Pressure dependence of the a fraction for the folded C-peptide and b partial molar volume difference. c Typical conformations of the C-peptide at P = 0.1 MPa, 0.6 GPa, and 1.4 GPa

Ubiquitin

Ubiquitin (UB), consisting of 76 amino acid residues, is involved in many cellular phenomena such as proteasomal degradation of damaged proteins. Its structure, functions, and protein folding have been studied thoroughly both in experimental and theoretical aspects. NMR experiments detected conformational change of the UB induced by pressure perturbation (Kitahara et al. 2001, 2003, 2005, Nisius and Grzesiek 2012). The pressure-simulated tempering (PST) simulations also demonstrated the pressure-induced conformational changes of the UB (Mori and Okamoto 2017). In particular, larger fluctuations were found between 7–9 and 30–40 amino acid residues during the simulations. As presented in Fig. 7a, the peak position of the distribution for the distance between Leu8 and Glu34 is shifted with increasing pressure from 0.1 MPa to 1.0 GPa, which is consistent with the constant pressure MD simulation (Imai and Sugita 2010). The conformations at 0.1 GPa and 1.0 GPa are illustrated in Fig. 7b, c. The water molecules penetrate into the inside of the UB in the high-pressure condition, which induces denaturation. The trajectory data from the PST simulations were also employed to ¹⁵N NMR chemical shift estimation (La Penna et al. 2016). This technique is useful to integrate experiment and simulation results.

Fig. 7

a The probability distribution of the distance between Leu8 and Glu34. Typical conformation of ubiquitin at bP = 0.1 MPa and cP = 1.0 GPa

Conclusions

In this review, we outlined the generalized-ensemble algorithms in the isothermal–isobaric ensemble and its applications to the biomolecule system. The generalized-ensemble simulation in the isothermal–isobaric ensemble enables us to sample conformations of the target system at various temperature and pressure values. Furthermore, a random walk in the parameter spaces enhances the sampling efficiency in the conformational space; thus, physical quantities are estimated more precisely.

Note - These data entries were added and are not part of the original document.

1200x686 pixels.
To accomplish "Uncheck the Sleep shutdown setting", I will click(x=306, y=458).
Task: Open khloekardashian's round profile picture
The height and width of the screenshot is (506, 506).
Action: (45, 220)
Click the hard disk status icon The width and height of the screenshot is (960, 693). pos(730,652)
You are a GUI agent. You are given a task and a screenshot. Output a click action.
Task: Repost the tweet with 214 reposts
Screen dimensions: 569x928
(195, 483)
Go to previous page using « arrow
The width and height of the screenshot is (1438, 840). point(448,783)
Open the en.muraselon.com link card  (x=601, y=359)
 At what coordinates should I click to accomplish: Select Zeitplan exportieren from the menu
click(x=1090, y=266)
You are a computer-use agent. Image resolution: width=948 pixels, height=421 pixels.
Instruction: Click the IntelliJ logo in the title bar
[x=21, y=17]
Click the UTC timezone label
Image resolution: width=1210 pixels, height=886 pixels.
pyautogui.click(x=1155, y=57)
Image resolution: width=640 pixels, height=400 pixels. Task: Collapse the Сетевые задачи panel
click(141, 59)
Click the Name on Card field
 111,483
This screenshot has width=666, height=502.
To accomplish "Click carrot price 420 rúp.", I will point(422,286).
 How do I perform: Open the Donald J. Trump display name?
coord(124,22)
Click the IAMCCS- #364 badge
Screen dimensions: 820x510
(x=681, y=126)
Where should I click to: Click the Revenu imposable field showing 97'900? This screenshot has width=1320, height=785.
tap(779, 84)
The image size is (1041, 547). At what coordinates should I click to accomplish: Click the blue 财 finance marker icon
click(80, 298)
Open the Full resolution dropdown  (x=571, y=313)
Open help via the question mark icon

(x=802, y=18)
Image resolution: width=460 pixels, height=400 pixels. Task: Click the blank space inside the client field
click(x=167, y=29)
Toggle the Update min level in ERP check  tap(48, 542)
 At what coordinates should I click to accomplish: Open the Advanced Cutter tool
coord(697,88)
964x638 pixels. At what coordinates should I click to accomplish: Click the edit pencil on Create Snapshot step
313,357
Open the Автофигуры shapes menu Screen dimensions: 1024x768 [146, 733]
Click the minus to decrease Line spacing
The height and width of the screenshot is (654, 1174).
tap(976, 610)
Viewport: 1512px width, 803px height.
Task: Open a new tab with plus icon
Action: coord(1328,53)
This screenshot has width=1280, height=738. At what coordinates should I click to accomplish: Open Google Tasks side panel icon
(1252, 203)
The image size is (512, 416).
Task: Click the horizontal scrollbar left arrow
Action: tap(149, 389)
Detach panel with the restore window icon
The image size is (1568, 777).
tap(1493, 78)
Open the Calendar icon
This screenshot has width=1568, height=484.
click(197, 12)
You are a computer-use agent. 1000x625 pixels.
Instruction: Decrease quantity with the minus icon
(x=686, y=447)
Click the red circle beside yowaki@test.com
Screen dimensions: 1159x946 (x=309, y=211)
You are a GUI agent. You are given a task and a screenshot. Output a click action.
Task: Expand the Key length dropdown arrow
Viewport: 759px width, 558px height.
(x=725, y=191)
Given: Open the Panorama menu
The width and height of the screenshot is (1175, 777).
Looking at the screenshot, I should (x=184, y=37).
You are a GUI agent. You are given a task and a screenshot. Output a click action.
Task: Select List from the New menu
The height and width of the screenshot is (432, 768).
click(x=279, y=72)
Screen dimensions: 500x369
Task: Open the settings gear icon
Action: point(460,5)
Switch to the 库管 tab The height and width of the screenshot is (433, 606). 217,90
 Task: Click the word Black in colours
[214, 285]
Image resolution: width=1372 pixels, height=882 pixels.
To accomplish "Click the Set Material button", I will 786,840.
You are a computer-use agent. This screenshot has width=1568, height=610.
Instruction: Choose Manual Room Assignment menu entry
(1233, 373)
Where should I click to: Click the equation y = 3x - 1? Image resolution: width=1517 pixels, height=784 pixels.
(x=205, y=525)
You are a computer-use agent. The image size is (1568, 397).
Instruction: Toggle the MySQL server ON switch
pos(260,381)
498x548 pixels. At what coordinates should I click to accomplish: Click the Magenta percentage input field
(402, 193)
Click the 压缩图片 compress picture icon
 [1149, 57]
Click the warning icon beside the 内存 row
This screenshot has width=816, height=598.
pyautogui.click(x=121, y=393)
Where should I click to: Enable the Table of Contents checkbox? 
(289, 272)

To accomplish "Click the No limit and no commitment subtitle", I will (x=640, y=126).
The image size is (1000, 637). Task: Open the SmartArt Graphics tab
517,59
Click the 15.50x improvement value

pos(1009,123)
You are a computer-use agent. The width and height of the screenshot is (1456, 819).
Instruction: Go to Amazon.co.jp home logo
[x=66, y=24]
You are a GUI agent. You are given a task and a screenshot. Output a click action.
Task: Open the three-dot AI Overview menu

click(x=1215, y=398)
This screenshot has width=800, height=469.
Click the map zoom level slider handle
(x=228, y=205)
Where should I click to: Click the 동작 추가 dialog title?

We also reviewed the application of the generalized-ensemble algorithms in the isothermal–isobaric ensemble to the following biomolecular systems: chignolin, AK16 peptide, C-peptide, and ubiquitin. The physical quantities, such as ΔV and ¹⁵N chemical shift, were estimated from the simulations. We can directly compare these quantities from simulations with those from experiments. Furthermore, the generalized-ensemble simulation in the isothermal–isobaric ensemble enables us not only to elucidate the mechanism behind the conformational change, but also to predict the stable conformation under high-pressure conditions. We believe that integrating experimental and theoretical results will lead to deep understanding of life system.

Although we only focused on the conformational change induced by pressure pertubation in this review, the generalized-ensemble methods in the isothermal–isobaric ensemble are also powerful tools to investigate the molecular mechanism of the conformational change induced by cold temperature (Privalov 1989). To access higher pressure and lower temperature region, more efficient generalized-ensemble algorithms are necessary. The post analysis methods such as reweighting become key techniques for not only estimating physical quantities more accurately but also extracting more information from the generalized-ensemble simulations. Furthermore, it should be emphasized that using accurate force field, especially water model, is crucial for quantitative estimation of physical quantities at various temperature and pressure values (Yang et al. 2014; Best et al. 2014).